━━━ Input records

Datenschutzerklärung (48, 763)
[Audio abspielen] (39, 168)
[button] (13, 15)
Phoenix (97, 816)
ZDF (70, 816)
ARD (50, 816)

━━━━━━

Given exercise –
Can you rewrite the listing above as a two-column CSV with the columns "entry" and "location", one row per entry, each value in its own quoted field and any line breaks replaced with spaces?

Exercise answer –
entry,location
"Datenschutzerklärung","(48, 763)"
"[Audio abspielen]","(39, 168)"
"[button]","(13, 15)"
"Phoenix","(97, 816)"
"ZDF","(70, 816)"
"ARD","(50, 816)"